Cardiac actions of central but not peripheral urotensin II are prevented by β-adrenoceptor blockade

Urotensin II (UII) is a highly conserved peptide that has potent cardiovascular actions following central and systemic administration. To determine whether the cardiovascular actions of UII are mediated via β-adrenoceptors, we examined the effect of intravenous (IV) propranolol on the responses to intracerebroventricular (ICV) and IV administration of UII in conscious sheep.

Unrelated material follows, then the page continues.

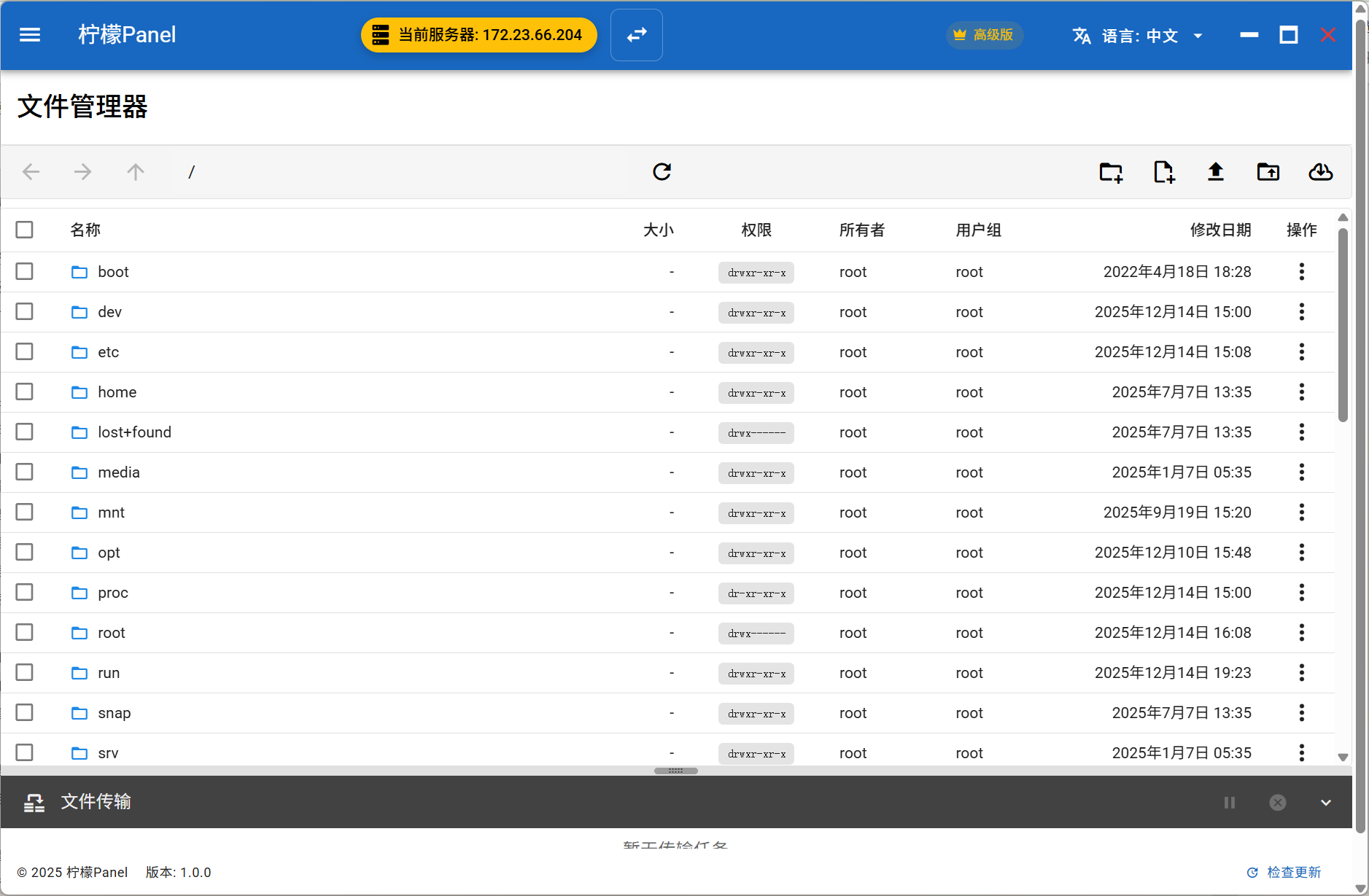Tick the checkbox for boot folder

pyautogui.click(x=25, y=271)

Sheep were surgically instrumented with ICV guide tubes and flow probes or cardiac sympathetic nerve recording electrodes. ICV UII (0.2 nmol/kg over 1 h) caused prolonged increases in heart rate (HR; 33 ± 11 beats/min; P < 0.01), dF/dt (581 ± 83 L/min/s; P < 0.001) and cardiac output (2.3 ± 0.4 L/min; P < 0.001), accompanied by increases in coronary (19.8 ± 5.4 mL/min; P < 0.01), mesenteric (211 ± 50 mL/min; P < 0.05) and iliac (162 ± 31 mL/min; P < 0.001) blood flows and plasma glucose (7.0 ± 2.6 mmol/L; P < 0.05). Propranolol (30 mg bolus followed by 0.5 mg/kg/h IV) prevented the cardiac responses to ICV UII and inhibited the mesenteric vasodilatation. At 2 h after ICV UII, when HR and mean arterial pressure (MAP) were increased, cardiac sympathetic nerve activity (CSNA) was unchanged and the relation between CSNA and diastolic pressure was shifted to the right (P < 0.05). The hyperglycemia following ICV UII was abolished by ganglion blockade but not propranolol. IV UII (20 nmol/kg) caused a transient increase in HR and fall in stroke volume; these effects were not blocked by propranolol. These results demonstrate that the cardiac actions of central UII depend on β-adrenoreceptor stimulation, secondary to increased CSNA and epinephrine release, whereas the cardiac actions of systemic UII are not mediated by β-adrenoreceptors and probably depend on a direct action of UII on the heart.